The e-commerce behemoth Amazon is reportedly planning a large-scale redundancy plan to lay off approximately 10,000 employees in corporate and technology roles starting this week.
According to the report based on people with knowledge of the matter, although this would represent a little less than one percent of the tech giant’s total payroll, the planned cuts would be the largest in the Jeff Bezos-founded company’s 28-year history and would primarily impact its devices organization, retail division, and human resources.
Amazon announced a hiring freeze two weeks ago and its workforce has already decreased compared to the beginning of the year.
At the end of September, Amazon had 1.54 million employees worldwide not counting seasonal workers who are recruited during periods of increased activity such as the Christmas or Easter holidays.
The report also said the distribution by country was not specified, noting that the total number of employees laid off could change.
The report comes at the start of the holiday shopping season, which is critical for Amazon, but weeks ago the e-commerce giant warned of a slowdown in growth for the period when it used to generate the highest sales because, as Amazon said, consumers and businesses have less money to spend due to rising prices.

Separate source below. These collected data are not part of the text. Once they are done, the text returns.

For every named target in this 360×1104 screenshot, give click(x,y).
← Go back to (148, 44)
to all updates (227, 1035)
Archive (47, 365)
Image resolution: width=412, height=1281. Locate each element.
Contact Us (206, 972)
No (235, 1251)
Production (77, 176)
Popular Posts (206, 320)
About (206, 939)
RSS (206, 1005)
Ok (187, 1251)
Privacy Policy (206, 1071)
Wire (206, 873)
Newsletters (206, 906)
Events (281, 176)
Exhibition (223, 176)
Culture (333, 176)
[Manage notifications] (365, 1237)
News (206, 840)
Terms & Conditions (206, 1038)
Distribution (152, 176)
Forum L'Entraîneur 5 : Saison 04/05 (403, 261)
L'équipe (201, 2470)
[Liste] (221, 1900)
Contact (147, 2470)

Amazon was usually increasing headcount to meet demand during the busy holiday season but as the company confronts slowing sales and a gloomy global economy, its CEO Andy Jassy has been in cost-cutting mode to preserve cash.
With the economy souring, Amazon is only the latest tech company to brace for a potential economic downturn by making deep cuts to its employee base after Twitter cut roughly 50% of its 7,500-strong workforce last week, following its sale to Elon Musk, while Facebook’s parent company Meta announced it was cutting about 13 percent of its workforce or 11,000 jobs.
Car-hailing app Lyft and online payment company Stripe also reported big layoffs recently.